(A version of this post first appeared in the free Grape Wall newsletter. Sign up here.)
One highlight of last month’s Wine to Asia fair in Shenzhen was a popup for the high-altitude wines of Yunnan, including a dozen delectable Chardonnays.
These were just a few of the white wines that I and thousands of other attendees tasted–wines from Italy, Georgia, Greece, France, South Africa and the United States, among others.
And while my own popup event was for the red grape variety Marselan, the first of our fifty bottles to run dry was a “white” version from Ningxia.

It was more evidence of white wine’s rising strength in China and justification for my declaration of “White Wine Summer” in a recent Grape Wall newsletter (subscribe for free here).
I wrote about this trend in a Wine-Searcher article published today, with a focus on how claims of Chinese consumers’ aversion to cool / cold drinks have been undermined by the rise of beverages such as cocktails and coffees (including iced) and now white wine.
“How to explain the gap between such cultural norms and the current rise of white wines? … when you have a billion-plus people, the exceptions to a cultural rule can equal the population of a mid-sized nation.”

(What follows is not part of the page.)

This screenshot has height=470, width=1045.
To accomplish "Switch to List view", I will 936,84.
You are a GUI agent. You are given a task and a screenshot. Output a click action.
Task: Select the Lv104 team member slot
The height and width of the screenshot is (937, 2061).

That article also looks at how major dietary changes and the spread of refrigerators and ecommerce helped pave the way for white wine, which has a century-plus of history in China to begin with.

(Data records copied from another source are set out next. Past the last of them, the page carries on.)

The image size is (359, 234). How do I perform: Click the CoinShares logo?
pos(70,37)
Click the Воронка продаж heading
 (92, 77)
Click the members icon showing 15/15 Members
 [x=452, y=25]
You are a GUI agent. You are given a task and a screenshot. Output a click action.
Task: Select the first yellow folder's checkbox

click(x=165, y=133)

And it includes success stories, like Greek wine importer Liakos Constantinos, who recently told me three-quarters of the wines sold at his restaurant Golden Olives in Shenzhen are white. And business-to-business sales of his white wines have more than doubled to 50% during the past ten years.

You can find many such examples. And it goes for retail, too.
Claudia Masueger of CHEERS, with wine shops across China, has long seen white wine rank among the top sellers. She has also told me white wines can not only outperform reds during the summer months but also now sell well all year long.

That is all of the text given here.